Delcath Presents Positive Phase II Data on PHP System in Treatment of Inoperable Liver Cancer

One of the central problems in using chemotherapy to treat cancer is its harmful effect on organ health. Lower dosages of the drug are often used to limit side effects, which may diminish benefits of the therapy.

Delcath has developed a drug delivery system that isolates the liver from the circulatory system. It allows chemotherapy agents to be administered to the liver and filters those agents from the blood before returning it to general circulation (in January, the company formed a collaboration with Aethlon Medical to advance this filtration technology).

On Monday, the company announced results from a study of the chemotherapy agent melphalan, delivered via the company’s Percutaneous Hepatic Perfusion (PHP) system, in patients with inoperable liver metastases from primary neuroendocrine tumors.

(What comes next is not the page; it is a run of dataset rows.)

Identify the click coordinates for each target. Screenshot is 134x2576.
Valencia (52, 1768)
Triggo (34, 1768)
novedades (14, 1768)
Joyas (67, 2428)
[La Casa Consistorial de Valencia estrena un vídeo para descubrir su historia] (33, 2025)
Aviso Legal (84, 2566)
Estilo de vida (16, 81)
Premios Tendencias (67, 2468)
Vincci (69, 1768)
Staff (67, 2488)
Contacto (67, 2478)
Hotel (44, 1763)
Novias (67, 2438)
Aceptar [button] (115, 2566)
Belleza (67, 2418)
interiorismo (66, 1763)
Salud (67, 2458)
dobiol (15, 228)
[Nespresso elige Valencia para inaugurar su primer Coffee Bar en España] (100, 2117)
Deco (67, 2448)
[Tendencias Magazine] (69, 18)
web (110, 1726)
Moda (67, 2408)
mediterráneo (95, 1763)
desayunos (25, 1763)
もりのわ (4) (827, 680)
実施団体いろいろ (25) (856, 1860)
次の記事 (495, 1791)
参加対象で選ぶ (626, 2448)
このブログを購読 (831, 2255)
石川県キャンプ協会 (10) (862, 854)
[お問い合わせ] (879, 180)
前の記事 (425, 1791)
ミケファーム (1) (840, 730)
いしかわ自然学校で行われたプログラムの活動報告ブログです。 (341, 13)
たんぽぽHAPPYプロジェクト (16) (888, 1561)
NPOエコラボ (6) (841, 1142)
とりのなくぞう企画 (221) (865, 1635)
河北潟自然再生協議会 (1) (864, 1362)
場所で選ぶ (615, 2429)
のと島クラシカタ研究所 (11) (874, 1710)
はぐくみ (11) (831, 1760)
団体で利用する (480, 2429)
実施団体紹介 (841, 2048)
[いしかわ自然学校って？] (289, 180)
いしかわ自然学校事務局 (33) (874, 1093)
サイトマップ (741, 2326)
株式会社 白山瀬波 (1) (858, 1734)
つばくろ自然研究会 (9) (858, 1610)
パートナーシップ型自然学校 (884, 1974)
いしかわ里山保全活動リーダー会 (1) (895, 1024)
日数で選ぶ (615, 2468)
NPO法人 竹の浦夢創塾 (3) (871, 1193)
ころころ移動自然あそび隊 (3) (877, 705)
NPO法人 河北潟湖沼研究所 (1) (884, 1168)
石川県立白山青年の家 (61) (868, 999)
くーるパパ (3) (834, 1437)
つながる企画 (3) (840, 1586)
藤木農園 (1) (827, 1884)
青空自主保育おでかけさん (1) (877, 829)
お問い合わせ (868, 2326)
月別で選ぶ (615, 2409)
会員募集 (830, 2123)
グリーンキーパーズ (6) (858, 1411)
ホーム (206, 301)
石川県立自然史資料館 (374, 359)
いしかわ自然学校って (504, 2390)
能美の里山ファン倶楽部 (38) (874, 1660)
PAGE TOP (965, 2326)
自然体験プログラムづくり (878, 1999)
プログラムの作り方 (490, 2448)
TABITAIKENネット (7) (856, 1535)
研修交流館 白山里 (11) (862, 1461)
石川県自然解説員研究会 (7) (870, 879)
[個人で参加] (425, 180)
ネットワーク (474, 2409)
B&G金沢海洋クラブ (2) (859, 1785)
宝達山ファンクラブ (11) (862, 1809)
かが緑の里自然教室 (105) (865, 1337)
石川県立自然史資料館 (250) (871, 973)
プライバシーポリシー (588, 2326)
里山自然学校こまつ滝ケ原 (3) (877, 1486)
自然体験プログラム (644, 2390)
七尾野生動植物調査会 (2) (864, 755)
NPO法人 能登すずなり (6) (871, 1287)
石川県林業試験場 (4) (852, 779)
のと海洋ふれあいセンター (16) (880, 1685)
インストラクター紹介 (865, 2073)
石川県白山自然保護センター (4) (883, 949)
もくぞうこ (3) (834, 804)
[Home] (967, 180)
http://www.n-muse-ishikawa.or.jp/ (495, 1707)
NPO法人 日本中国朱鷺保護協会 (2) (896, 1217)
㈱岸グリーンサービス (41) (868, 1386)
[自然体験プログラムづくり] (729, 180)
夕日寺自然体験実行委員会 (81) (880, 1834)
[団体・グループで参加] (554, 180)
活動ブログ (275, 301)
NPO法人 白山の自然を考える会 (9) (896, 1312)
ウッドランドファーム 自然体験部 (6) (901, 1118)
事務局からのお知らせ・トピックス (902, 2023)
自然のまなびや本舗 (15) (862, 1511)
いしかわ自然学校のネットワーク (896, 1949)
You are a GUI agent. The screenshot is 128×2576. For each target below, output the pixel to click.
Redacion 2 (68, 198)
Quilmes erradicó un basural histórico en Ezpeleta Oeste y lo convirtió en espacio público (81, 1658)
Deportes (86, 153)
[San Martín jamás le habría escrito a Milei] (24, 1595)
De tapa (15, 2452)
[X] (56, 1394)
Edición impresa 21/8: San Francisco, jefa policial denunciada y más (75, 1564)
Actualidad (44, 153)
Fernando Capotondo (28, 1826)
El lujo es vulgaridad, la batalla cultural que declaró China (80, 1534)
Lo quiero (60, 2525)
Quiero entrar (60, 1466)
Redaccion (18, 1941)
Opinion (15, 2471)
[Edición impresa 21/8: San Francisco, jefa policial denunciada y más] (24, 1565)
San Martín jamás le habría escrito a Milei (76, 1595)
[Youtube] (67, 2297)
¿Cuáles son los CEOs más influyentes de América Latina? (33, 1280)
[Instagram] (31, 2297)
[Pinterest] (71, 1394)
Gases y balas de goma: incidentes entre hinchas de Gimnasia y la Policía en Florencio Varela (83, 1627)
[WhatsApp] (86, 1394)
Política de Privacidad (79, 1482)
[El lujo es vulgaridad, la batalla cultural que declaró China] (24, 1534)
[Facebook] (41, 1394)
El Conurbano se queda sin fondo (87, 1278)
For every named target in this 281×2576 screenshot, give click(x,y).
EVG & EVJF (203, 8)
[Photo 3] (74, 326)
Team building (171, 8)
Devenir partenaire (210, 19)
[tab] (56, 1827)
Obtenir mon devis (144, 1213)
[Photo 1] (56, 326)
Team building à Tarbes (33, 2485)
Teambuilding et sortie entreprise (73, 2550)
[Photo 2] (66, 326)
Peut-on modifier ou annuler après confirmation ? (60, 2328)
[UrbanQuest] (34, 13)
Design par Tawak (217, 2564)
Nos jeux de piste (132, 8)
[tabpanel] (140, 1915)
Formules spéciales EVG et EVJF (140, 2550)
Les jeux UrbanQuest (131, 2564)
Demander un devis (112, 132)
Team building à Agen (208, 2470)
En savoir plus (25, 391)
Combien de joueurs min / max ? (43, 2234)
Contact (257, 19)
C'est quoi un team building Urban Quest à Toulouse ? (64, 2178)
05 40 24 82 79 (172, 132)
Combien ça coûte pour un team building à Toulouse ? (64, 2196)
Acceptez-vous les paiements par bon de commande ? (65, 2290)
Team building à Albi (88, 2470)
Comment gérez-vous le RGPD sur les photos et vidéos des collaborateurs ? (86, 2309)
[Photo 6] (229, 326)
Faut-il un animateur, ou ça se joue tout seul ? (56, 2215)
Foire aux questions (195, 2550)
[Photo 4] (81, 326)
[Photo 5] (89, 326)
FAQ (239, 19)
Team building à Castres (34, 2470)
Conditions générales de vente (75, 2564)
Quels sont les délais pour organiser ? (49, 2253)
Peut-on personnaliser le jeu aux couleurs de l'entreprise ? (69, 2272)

This process allows patients with large and diffuse liver tumors to receive a concentrated, site-specific treatment where resection, ablation, and embolization are not feasible or have failed to halt spread of the cancer.

In 24 patients who presented with diffuse liver metastases of pancreatic neuroendocrine and carcinoid tumors, a total of 68 treatments were administered. Of 19 evaluable patients, complete radiographic tumor responses were observed in two patients and partial responses were observed in 13 patients resulting in an objective tumor response rate of 79%. Only one of the 19 evaluable patients showed disease progression on therapy.

The study’s lead author, Dr. James Pingpank Jr., of the Surgery Branch of the National Institute of Health in Bethesda, MD, commented,

“Treatment options for patients with diffuse hepatic disease are very limited. The Delcath PHP System is unique in its ability to isolate then repeatedly treat unresectable liver tumors with high doses of anti-cancer agents such as Melphalan. This study shows that PHP with melphalan has efficacy in patients with diffuse metastatic neuroendocrine tumors of the liver that are too extensive for resection, ablation, or embolization. Responses to therapy tend to be durable, and repeat therapy is effective on progression or recurrence of disease. We look forward to further study of the PHP System and to understanding its full potential in treating patients with liver metastases.”

Delcath plans to submit a new trial protocol to the FDA seeking to establish the use of PHP as a first line treatment of metastatic neuroendocrine tumors.